In this installment, learn about how programming languages are designed.
Welcome back to our series on creating your own programming language! In this article, we’ll be learning more about designing a language. I’ll be outlining a simple language I’ll call “Pangolin”, after the oddly adorable animal, and we’ll discuss the syntax and decisions that go into every step of the language. Separately, there will be interpreters for Pangolin available in the GitHub repository linked at the end of the article. These interpreters, written in several languages, will feature comments explaining how it works and how to adapt the techniques it describes for making your own language.
As a refresher, an interpreter is a program that runs your programming language. It has to:
- Read the code of the program it will run
- Turn that code, which is just a text file, into structured data called the abstract syntax tree
- Use the abstract syntax tree to run, or evaluate, the program
In other words, an interpreter converts the code into something the computer can understand and execute.

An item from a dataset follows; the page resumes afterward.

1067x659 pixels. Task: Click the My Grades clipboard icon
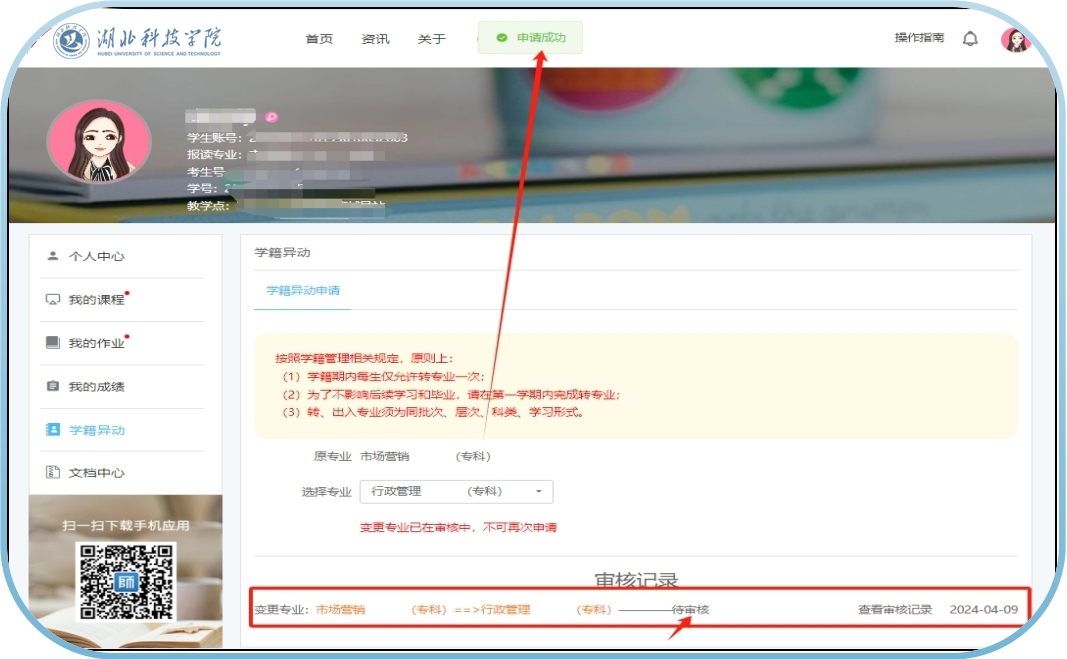[53, 386]
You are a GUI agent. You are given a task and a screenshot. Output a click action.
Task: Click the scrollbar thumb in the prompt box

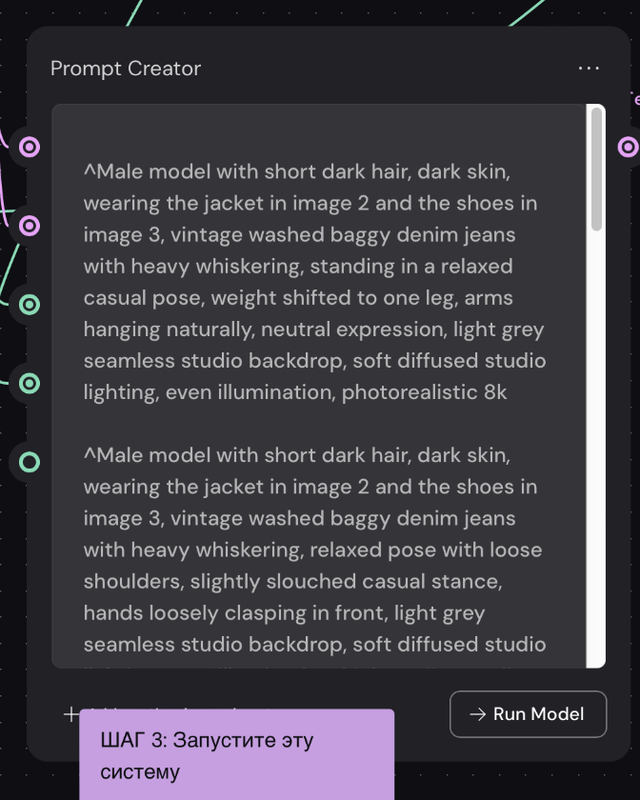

So let’s start by talking more about how to design a language. After all, there are a lot of choices to make!
Most programming languages you might’ve seen before have a lot of different features. Things like:
- While loops for repeating an action until something changes
- For loops for repeating an action a number of times
- Variables for storing data
- If statements for making choices
- Objects or arrays for storing complex data
- Functions for structuring code you’ll run again and again
- Modules or namespaces to make writing library code easier
- Types to ensure that data is used correctly
But do we need all of these things in a programming language? Why do most languages have them in some form?
So in general, programming languages are what we call “Turing complete”. That means that they are powerful enough to describe anything a computer could even theoretically do. In fact, you’ve probably seen so many Turing complete languages it might be hard to imagine what a language that isn’t Turing complete would even look like!
Imagine having a language where you don’t have functions, while loops, or for loops. Instead, you can write exactly one action on each line of code. The number of steps your program can run is exactly the lines of code you write. This means you couldn’t make things like operating systems that have to run indefinitely, or user interfaces in webpages or games.
The easiest way to make a language Turing complete is to include some kind of while loop or to have functions. You basically just need some way to do an action over and over and over again until some condition is met. You don’t even need both of these, just one or the other is good enough. The lambda calculus, arguably the oldest programming language even though it predated computers, had only functions. The original version of Fortran only had loops.
If everything beyond functions and variables doesn’t increase the power of the programming language, then why is the syntax of most programming languages so complicated? It’s a matter of usability.
Just because you can do everything with functions doesn’t mean you’d actually want to. It’s similar to why we don’t use assembly language, the most basic language that the CPU can understand, for all our programming. Most programming languages are equivalent in power but not equivalent in usability.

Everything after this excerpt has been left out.